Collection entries
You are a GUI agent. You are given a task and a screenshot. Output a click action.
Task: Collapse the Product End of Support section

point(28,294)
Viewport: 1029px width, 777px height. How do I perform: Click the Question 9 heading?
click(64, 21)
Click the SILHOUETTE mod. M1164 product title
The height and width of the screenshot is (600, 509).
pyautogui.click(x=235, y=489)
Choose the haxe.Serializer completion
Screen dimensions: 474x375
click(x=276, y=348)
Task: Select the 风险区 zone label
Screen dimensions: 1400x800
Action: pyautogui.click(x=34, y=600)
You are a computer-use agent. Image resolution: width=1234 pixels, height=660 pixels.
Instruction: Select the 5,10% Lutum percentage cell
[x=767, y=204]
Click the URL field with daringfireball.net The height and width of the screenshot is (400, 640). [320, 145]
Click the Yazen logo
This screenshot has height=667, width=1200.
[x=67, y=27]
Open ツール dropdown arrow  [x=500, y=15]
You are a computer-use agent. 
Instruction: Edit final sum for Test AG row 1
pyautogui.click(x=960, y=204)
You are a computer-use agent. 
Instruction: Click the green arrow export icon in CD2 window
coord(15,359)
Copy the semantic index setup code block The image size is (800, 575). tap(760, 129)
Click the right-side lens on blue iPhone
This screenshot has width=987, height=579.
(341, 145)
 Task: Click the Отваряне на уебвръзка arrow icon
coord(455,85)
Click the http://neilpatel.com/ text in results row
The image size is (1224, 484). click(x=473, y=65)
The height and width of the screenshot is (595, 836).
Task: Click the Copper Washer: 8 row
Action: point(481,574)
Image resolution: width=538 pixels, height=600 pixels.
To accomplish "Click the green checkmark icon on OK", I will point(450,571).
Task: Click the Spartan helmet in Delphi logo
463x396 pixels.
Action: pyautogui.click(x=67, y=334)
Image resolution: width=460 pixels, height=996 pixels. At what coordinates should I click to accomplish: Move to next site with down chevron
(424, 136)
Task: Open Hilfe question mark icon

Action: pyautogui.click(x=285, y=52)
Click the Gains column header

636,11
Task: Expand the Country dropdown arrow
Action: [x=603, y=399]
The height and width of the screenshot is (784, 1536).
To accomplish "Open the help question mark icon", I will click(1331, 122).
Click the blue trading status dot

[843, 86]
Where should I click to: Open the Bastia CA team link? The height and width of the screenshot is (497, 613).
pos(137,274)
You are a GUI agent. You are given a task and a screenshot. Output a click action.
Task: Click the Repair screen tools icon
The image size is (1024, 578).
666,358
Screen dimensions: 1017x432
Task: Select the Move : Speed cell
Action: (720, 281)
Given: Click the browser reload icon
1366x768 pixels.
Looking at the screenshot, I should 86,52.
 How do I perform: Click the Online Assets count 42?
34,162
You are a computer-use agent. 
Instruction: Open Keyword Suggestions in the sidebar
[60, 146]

PROBLEM DETAILS
Pull every line that holds the string "logo" out of the records.

REPLY
Click the Yazen logo
Task: Click the Spartan helmet in Delphi logo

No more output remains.